Human parvovirus B19 has been associated with humans for a thousand years, according to a new study appearing the Proceedings of the National Academy of Sciences this week. An international team of researchers screened shotgun DNA samples obtained from 1,578 ancient human individuals who lived across Eurasia, Southeast Asia, and Greenland for hints of human parvovirus B19. They identified 20 samples with human parvovirus B19 reads covering more than 30 percent of he virus, indicated that the virus has been associated with humans for at least 7,000 years. Through a phylogenetic analysis, the researchers found that the virus evolved more slowly than thought and traced the most recent common ancestor of B19 to about 12,600 years ago.

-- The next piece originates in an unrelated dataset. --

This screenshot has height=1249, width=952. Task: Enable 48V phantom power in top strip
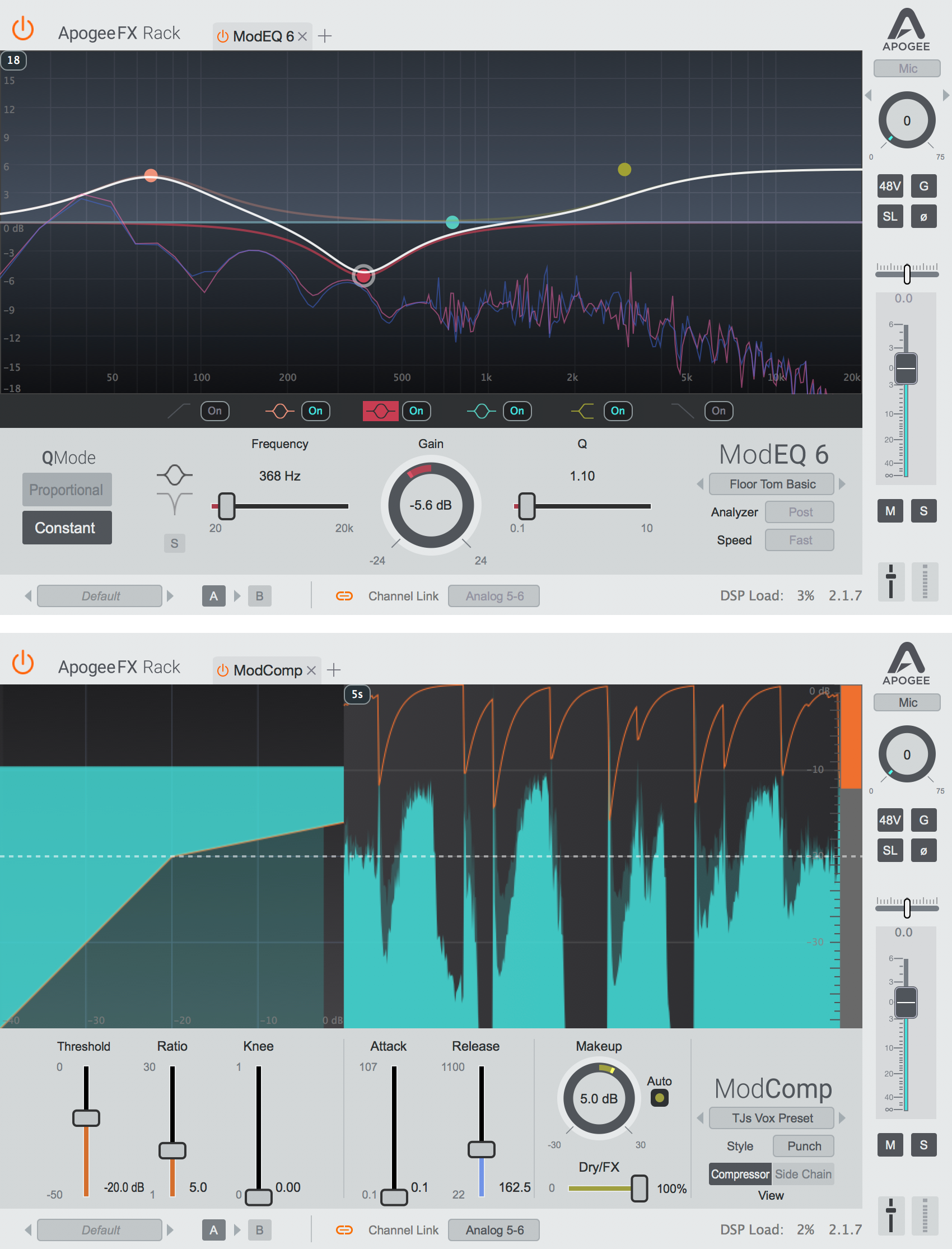(890, 186)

A University of Tennessee-led team of researchers examined how different Toxoplasma gondii genotypes emerged in the Northern versus Southern Hemispheres. They tested their suspicion that the rise of agriculture enabled the parasite to adapt to new hosts, like mice and domestic cats. They found that parasite genotypes typically found in the Northern Hemisphere are not or are intermediately virulent in lab mice, while those from the Southern Hemisphere are highly virulent. In a set of simulations, they found that the intermediately virulent T. gondii genotypes have an adaptive advantage in the domestic transmission cycle, and eventually become the dominant type. The researchers also traced the most recent common ancestor of the most widespread type II lineage of T. gondii to the Old World, likely Europe, finding that it spread from there to North America recently.

Researchers from the University of Texas Health Science Center at Houston report that a number of eukaryotes rely on alternative splicing of SKI7/HBS1. Ski7, which is needed for the rapid degradation of mRNAs without stop codons, had been thought to be restricted to Saccharomyces cerevisiae and its relatives as the SKI7 gene and the paralog HBS1 arose through a duplication event in a recent ancestor. But by analyzing transcriptome data from a range of species, the Texas team found that most eukaryotes express Ski7 as an alternative splice isoform from the HBS1 gene.